* _EXERCISE PROMPT_:
As the answer, give every line of the records that includes the word "accomplish".

* _SOURCE DATA_:
• • • • • • •
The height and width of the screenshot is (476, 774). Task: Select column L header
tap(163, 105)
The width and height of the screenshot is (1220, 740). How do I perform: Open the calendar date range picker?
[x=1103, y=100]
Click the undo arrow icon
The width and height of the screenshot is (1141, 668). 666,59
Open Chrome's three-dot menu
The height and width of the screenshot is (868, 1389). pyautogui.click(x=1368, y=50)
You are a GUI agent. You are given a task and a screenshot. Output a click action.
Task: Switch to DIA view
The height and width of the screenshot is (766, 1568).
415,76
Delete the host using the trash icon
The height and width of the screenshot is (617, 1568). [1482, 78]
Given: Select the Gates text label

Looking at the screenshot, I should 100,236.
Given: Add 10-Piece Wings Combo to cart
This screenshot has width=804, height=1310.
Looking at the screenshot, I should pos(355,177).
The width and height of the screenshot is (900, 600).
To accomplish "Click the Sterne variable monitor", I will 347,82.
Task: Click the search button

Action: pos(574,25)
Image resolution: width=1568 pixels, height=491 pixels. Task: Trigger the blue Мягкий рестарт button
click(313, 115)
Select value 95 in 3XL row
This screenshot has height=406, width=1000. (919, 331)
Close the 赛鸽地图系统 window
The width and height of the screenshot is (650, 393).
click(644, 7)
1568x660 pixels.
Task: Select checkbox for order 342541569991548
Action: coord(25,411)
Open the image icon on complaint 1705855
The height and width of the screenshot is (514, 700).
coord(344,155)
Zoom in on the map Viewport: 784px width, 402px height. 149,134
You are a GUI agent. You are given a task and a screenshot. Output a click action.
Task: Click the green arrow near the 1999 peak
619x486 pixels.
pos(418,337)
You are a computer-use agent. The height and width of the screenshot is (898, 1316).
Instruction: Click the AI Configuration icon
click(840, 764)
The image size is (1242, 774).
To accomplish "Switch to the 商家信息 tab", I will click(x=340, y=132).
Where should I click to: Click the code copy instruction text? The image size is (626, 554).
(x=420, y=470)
• • • • • • •
* _OUTPUT BELOW_:
To accomplish "Click the Sterne variable monitor", I will 347,82.
To accomplish "Switch to the 商家信息 tab", I will click(x=340, y=132).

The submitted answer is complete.